Task: Could you copy out all the lines in the material below where the word "YouTube" occurs?

[Start of Attachment]

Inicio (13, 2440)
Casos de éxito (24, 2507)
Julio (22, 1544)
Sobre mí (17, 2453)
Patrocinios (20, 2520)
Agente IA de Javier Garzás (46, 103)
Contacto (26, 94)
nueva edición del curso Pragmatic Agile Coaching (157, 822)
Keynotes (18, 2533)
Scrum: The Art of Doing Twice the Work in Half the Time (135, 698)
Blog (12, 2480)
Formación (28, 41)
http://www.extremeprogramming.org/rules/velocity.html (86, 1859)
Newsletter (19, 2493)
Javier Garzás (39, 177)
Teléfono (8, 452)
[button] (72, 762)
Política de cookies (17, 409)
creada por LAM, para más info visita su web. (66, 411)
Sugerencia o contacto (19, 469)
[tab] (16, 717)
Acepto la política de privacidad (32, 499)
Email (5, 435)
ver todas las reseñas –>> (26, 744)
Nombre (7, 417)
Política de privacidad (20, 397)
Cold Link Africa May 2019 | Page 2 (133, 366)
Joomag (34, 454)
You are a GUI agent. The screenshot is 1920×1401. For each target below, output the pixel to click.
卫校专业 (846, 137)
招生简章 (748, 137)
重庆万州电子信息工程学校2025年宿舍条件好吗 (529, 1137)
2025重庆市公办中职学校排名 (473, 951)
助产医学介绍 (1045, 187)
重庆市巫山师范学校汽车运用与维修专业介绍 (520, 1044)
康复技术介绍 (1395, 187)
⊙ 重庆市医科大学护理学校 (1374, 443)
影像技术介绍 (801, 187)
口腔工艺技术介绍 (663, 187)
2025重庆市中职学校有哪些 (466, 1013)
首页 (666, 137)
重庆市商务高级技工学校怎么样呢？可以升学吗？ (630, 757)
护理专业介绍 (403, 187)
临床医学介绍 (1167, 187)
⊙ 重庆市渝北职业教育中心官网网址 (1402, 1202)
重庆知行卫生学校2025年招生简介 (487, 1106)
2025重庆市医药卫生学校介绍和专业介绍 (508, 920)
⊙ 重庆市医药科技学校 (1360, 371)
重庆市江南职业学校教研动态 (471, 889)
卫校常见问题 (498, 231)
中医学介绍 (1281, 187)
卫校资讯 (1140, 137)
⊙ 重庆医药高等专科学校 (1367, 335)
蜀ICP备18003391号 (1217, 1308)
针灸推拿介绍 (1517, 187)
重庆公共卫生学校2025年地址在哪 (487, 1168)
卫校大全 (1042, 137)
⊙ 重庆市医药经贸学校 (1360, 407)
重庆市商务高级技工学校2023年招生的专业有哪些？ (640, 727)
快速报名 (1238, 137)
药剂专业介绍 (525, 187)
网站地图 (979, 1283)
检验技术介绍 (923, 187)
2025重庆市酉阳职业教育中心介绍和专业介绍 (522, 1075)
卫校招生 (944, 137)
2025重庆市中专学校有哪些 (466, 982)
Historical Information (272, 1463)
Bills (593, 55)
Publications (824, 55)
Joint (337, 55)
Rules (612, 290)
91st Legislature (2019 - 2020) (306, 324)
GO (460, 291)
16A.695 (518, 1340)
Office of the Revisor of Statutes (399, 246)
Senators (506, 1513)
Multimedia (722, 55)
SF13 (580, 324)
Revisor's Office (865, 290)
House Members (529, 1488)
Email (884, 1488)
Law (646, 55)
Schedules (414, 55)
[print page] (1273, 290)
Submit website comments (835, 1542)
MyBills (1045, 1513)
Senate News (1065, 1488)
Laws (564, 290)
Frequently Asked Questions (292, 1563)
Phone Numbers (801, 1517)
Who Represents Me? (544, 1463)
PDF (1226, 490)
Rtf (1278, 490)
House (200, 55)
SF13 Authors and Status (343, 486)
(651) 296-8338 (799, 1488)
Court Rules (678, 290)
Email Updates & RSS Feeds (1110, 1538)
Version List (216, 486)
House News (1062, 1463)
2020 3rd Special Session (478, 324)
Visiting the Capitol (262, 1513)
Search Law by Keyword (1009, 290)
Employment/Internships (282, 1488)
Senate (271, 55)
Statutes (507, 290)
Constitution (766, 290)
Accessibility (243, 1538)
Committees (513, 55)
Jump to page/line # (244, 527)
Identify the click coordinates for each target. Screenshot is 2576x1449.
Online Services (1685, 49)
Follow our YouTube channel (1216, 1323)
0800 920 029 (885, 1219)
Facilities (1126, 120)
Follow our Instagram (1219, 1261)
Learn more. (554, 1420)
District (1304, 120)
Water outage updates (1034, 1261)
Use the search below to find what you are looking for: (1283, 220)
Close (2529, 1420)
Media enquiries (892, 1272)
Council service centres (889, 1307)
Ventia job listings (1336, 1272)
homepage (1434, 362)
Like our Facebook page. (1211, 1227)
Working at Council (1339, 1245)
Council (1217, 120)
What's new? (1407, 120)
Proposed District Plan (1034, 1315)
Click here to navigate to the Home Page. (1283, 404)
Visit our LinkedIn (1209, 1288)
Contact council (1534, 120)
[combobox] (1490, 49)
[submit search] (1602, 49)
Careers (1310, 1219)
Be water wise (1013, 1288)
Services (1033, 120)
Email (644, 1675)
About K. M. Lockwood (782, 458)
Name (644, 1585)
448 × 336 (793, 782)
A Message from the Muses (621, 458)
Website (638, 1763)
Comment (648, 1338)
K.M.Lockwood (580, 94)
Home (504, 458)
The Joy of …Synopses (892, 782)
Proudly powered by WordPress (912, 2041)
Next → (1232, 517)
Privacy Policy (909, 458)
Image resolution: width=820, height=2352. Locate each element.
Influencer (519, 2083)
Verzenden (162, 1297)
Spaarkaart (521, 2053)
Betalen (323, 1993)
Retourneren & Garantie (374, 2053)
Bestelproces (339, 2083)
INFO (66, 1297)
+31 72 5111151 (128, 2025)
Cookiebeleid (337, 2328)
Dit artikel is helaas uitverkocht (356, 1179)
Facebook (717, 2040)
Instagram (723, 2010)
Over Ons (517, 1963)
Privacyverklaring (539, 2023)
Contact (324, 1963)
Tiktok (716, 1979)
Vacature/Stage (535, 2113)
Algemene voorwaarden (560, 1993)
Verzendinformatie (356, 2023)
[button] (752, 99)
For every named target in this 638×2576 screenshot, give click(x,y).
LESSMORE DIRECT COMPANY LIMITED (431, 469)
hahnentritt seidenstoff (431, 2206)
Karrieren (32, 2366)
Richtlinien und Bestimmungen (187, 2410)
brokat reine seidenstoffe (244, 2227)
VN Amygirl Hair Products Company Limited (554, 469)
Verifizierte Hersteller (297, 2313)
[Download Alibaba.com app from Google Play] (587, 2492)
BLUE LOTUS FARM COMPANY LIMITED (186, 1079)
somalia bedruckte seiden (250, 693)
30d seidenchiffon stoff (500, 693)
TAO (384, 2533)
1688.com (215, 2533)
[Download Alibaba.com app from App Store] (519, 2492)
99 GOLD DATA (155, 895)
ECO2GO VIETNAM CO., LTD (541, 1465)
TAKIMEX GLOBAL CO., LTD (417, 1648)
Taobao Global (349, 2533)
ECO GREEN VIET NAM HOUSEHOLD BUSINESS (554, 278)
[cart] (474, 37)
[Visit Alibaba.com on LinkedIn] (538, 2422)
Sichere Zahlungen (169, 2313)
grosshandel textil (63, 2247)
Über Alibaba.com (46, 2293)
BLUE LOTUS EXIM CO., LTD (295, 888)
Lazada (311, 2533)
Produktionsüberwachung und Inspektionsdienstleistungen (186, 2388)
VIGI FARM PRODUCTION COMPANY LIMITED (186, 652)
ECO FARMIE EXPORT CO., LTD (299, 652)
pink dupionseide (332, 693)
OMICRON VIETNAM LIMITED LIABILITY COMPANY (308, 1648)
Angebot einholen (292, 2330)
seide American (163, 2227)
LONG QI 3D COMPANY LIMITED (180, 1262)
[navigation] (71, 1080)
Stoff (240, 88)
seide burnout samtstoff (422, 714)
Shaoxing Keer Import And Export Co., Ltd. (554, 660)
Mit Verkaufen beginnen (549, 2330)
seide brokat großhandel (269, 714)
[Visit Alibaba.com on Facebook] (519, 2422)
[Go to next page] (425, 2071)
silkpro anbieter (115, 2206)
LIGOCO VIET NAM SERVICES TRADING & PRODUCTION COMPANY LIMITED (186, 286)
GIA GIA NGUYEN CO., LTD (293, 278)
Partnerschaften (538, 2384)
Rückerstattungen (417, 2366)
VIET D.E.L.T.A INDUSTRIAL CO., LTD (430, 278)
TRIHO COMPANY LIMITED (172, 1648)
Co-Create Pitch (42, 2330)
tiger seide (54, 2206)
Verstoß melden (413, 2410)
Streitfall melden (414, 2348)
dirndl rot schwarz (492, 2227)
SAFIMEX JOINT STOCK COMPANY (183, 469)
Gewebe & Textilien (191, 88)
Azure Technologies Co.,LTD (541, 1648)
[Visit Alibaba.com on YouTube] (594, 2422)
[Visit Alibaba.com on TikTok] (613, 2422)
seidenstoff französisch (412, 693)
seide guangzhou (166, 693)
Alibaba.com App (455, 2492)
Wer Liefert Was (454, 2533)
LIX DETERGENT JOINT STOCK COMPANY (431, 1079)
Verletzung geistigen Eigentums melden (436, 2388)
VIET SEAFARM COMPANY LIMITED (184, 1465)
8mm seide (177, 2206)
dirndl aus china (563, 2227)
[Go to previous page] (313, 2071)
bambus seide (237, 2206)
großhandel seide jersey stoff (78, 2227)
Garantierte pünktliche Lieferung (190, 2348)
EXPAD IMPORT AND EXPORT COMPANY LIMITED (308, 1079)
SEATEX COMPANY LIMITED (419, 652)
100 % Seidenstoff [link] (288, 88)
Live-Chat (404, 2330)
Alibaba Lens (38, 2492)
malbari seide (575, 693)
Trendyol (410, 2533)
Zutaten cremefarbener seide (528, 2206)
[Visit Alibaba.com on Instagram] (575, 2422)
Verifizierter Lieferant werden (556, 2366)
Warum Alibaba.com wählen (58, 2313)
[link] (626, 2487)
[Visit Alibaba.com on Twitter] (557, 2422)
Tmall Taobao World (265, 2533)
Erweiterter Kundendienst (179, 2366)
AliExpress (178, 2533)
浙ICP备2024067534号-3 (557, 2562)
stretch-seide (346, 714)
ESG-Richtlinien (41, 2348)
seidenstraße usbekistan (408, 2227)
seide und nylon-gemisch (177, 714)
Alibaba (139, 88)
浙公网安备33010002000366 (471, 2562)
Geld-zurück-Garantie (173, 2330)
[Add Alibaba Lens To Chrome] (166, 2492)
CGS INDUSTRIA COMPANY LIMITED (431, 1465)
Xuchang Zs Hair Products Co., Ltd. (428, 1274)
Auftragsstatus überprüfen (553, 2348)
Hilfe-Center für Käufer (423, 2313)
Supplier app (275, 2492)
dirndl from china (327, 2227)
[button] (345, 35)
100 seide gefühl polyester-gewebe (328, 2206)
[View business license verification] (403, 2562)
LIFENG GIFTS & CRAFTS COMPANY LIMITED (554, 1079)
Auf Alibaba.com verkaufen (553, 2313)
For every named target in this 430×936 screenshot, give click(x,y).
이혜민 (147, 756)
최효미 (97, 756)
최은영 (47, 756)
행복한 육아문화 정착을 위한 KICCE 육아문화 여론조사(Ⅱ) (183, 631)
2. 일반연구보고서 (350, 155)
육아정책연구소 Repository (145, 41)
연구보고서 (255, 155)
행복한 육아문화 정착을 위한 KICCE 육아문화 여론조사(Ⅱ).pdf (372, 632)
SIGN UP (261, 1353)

[End of Attachment]

Written reply:
Follow our YouTube channel (1216, 1323)
[Visit Alibaba.com on YouTube] (594, 2422)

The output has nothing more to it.